• WHAT THIS TASK INVOLVES
Nothing but the lines from the one containing "Select the yellow" to the end of the material should be returned, each exactly as written.

• RAW DATA
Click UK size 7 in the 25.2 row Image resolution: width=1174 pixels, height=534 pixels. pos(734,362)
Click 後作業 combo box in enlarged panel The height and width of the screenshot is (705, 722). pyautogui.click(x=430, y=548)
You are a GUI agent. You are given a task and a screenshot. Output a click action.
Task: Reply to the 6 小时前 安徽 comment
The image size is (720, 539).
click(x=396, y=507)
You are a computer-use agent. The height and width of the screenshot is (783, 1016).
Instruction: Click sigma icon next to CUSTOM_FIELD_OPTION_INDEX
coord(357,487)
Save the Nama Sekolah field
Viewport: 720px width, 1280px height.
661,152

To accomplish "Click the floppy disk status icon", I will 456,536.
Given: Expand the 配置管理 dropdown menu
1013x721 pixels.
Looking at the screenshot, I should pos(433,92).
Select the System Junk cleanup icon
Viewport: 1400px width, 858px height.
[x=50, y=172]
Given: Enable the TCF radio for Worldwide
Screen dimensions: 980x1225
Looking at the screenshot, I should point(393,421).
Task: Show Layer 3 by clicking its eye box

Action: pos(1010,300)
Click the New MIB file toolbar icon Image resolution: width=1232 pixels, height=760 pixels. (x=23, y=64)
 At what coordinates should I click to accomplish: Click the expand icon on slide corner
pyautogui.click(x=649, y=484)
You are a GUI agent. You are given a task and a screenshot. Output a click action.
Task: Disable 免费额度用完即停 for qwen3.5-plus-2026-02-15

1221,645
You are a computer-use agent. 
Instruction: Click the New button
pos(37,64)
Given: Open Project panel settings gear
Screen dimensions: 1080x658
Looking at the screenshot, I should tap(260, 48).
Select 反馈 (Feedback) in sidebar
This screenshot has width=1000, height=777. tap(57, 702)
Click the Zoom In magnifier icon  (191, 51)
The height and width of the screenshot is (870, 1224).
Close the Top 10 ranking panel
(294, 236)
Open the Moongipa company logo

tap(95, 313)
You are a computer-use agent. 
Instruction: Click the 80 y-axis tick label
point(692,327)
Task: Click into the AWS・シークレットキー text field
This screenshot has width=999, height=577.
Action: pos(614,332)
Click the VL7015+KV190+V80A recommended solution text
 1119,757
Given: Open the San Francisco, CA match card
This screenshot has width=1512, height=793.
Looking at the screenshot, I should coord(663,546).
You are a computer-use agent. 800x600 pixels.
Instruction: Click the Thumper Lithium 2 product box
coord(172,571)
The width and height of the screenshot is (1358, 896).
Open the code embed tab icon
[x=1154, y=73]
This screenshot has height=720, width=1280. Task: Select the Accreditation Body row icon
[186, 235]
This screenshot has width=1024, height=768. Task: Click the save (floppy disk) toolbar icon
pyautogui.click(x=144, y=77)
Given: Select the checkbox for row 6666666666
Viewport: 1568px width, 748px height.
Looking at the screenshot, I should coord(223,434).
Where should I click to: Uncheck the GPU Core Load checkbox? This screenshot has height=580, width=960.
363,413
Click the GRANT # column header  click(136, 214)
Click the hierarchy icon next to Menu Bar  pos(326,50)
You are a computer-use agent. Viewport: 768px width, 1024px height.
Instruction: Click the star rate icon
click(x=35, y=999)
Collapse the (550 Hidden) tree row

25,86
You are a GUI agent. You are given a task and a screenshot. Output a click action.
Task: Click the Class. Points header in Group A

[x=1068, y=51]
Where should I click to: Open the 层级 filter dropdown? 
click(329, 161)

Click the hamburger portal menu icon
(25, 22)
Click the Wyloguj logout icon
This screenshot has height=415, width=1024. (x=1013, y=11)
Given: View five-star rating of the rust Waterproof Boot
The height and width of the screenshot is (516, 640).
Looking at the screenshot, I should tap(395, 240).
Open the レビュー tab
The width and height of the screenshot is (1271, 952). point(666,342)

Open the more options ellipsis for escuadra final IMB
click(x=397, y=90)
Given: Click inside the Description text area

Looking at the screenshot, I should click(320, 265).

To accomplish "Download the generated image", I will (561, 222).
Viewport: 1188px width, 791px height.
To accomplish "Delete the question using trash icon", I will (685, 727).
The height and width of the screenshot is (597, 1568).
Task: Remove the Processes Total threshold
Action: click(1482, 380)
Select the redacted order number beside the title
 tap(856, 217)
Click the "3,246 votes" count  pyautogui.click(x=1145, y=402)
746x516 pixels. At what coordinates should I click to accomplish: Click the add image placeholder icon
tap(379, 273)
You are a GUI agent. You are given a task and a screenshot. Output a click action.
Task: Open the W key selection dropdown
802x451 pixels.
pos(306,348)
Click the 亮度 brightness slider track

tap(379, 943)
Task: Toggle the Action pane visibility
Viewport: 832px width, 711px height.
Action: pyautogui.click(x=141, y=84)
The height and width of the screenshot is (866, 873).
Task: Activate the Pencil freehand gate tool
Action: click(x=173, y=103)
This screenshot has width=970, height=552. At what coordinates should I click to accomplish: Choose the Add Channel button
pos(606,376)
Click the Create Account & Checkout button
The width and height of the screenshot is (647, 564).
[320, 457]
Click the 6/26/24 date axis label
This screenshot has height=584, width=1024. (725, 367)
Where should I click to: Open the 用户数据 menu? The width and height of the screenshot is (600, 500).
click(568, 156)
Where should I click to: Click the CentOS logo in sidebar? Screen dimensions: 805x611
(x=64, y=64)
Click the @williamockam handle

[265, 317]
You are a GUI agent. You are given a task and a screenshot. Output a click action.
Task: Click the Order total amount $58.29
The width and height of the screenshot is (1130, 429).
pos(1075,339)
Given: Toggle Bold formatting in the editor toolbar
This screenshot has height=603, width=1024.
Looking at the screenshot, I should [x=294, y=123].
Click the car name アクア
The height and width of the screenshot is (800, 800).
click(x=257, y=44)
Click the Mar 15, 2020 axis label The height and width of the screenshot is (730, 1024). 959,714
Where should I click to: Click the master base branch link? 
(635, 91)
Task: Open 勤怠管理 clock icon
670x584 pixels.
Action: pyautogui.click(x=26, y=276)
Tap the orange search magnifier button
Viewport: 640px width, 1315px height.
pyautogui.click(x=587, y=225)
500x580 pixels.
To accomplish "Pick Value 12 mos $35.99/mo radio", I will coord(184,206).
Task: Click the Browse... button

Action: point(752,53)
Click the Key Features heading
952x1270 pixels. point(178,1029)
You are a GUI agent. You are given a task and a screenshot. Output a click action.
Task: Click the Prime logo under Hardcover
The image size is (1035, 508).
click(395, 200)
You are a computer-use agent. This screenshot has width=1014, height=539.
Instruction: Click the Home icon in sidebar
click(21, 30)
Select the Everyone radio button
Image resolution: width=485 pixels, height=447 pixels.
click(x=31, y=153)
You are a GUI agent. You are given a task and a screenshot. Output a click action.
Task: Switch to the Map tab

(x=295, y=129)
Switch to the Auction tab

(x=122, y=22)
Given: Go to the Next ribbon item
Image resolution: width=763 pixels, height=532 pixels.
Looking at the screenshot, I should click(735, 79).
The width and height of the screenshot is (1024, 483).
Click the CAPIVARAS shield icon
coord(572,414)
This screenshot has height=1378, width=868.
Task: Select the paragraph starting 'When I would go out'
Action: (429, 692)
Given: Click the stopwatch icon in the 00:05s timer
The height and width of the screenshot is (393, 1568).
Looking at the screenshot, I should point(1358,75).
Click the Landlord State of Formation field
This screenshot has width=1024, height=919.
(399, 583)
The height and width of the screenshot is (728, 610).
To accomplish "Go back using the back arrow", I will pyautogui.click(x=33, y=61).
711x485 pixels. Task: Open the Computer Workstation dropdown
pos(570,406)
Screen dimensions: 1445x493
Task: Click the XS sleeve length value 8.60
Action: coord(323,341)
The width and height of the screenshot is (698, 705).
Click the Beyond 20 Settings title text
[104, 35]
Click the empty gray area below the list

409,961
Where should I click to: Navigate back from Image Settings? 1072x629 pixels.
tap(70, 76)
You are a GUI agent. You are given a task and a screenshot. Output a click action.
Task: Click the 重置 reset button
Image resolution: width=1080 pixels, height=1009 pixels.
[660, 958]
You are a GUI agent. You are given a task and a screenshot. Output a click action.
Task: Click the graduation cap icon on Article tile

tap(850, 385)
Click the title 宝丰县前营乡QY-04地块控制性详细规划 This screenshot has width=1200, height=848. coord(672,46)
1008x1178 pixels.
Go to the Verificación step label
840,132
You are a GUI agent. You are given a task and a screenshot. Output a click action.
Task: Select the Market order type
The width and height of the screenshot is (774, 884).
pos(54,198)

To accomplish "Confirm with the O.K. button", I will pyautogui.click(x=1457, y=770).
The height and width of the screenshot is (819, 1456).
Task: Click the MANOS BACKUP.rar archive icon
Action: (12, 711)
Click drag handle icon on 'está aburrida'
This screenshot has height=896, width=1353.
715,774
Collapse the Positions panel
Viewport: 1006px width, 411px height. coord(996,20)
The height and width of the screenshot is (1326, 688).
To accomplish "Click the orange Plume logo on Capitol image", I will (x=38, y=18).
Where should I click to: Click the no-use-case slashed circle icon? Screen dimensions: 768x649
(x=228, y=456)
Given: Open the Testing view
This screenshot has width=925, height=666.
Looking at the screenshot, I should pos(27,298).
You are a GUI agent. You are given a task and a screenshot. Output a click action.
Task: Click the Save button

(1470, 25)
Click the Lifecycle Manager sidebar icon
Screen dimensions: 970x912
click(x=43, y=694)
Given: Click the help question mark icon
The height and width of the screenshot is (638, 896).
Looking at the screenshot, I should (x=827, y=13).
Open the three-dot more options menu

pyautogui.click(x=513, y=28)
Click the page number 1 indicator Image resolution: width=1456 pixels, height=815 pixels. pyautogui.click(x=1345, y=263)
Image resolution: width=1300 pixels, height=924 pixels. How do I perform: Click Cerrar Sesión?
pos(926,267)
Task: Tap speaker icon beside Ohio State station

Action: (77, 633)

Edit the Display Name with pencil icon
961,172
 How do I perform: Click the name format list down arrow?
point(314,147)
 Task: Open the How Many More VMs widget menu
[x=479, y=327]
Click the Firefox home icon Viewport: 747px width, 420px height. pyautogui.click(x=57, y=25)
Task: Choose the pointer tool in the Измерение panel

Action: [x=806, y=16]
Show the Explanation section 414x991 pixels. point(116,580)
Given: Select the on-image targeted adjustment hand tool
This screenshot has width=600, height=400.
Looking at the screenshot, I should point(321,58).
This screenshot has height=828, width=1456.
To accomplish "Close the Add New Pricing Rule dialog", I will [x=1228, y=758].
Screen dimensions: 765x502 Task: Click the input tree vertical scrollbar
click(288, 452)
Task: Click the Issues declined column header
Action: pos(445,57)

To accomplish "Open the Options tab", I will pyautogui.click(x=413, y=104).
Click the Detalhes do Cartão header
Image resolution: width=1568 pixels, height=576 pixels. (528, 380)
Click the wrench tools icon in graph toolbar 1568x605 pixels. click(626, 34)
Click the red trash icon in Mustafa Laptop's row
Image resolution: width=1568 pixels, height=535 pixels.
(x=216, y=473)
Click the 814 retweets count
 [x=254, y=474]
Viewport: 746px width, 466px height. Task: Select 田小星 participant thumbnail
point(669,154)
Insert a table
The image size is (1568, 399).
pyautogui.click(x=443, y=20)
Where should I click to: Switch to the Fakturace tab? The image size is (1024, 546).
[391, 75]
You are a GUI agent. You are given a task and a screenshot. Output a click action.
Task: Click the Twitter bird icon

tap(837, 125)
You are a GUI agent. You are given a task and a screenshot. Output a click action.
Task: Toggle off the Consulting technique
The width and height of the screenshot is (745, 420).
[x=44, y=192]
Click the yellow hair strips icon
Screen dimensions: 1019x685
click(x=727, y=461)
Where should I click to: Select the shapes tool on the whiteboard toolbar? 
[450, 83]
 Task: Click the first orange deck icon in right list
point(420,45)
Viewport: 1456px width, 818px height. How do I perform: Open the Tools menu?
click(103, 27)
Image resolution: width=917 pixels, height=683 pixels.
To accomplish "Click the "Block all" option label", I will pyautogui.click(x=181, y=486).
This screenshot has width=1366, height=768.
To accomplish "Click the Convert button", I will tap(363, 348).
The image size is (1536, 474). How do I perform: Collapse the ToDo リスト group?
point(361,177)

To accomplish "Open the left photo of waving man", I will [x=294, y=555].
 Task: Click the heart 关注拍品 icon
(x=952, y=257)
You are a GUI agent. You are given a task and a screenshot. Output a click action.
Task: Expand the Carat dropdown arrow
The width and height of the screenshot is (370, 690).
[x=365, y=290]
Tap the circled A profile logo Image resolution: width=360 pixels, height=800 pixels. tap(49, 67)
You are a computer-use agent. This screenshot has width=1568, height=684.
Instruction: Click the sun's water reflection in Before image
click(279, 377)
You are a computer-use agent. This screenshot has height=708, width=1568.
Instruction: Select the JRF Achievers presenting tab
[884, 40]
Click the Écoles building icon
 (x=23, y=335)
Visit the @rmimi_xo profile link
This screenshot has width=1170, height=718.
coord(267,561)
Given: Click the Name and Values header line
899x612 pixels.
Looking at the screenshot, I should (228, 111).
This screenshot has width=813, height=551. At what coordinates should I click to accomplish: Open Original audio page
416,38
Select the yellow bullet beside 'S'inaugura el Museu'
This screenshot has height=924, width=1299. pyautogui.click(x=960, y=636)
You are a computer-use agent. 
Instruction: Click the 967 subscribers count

• FINAL ANSWER
Select the yellow bullet beside 'S'inaugura el Museu'
This screenshot has height=924, width=1299. pyautogui.click(x=960, y=636)
You are a computer-use agent. 
Instruction: Click the 967 subscribers count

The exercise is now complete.